** START SOURCE **
Or, in a more quantitative way: while each step of the project will be equally likely to take longer or shorter than median, the steps that take longer can take much longer, while the steps that go faster only have a limited potential for balancing out the delays.
I don't think this is the correct explanation. I think it's far more likely that (1) people don't know the true distribution of task times, so estimates are just crap guesses based on hubris, what managers want to hear, etc., and (2) scope creep.
That is, if you are doing the project, your company's initial estimate was the one that had the highest chance of being too low.
And that's all companies. You can't really be honest as all your competitors are similarly bullshitting. ( I used to be upset about that thinking I was always working for the black sheep, then over the years, you always end up working with your competitor one way or another and you find out it is the same everywhere )
There is also the deadline game. The client will push for earlier and earlier release date. The provider will accept because the provider knows that the client will not be able to test the product. I used to be upset to deliver code that would not even compile. Then over the years, we have had client not ready to test for several years. An extreme case, is a client that took a package I developed 5 years after delivering the working version of it.
** END SOURCE **
** START GIVEN ENTRIES **
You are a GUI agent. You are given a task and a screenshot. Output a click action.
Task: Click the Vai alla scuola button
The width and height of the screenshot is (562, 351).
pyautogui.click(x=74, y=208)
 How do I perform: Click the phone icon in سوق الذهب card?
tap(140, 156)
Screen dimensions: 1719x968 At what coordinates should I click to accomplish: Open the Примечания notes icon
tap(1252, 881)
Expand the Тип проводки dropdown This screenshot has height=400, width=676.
** END GIVEN ENTRIES **
** START GIVEN ENTRIES **
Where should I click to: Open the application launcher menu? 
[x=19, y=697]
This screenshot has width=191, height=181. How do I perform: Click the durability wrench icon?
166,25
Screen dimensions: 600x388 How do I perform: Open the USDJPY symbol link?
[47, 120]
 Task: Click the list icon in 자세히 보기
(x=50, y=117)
** END GIVEN ENTRIES **
● WHAT IS ASKED:
1 – Answer these questions using the thread on project estimates:
(a) Besides scope creep, what reason does the second paragraph give for poor estimates?
(b) What did the writer once believe about the companies they worked for, before learning it is the same everywhere?
(c) How long after delivery of the working version did the extreme-case client take the package?
2 – Render the entries from the line with "You are a GUI" to the line with "Expand the Тип" as a numbered list, omitting blank lines.
The thread and the entries were drawn from separate sources.

● LIST OF SOLUTIONS:
1 –
(a) People don't know the true distribution of task times, so estimates are crap guesses based on hubris and what managers want to hear.
(b) The writer thought they were always working for the black sheep.
(c) Five years.

2 –
1. You are a GUI agent. You are given a task and a screenshot. Output a click action.
2. Task: Click the Vai alla scuola button
3. The width and height of the screenshot is (562, 351).
4. pyautogui.click(x=74, y=208)
5.  How do I perform: Click the phone icon in سوق الذهب card?
6. tap(140, 156)
7. Screen dimensions: 1719x968 At what coordinates should I click to accomplish: Open the Примечания notes icon
8. tap(1252, 881)
9. Expand the Тип проводки dropdown This screenshot has height=400, width=676.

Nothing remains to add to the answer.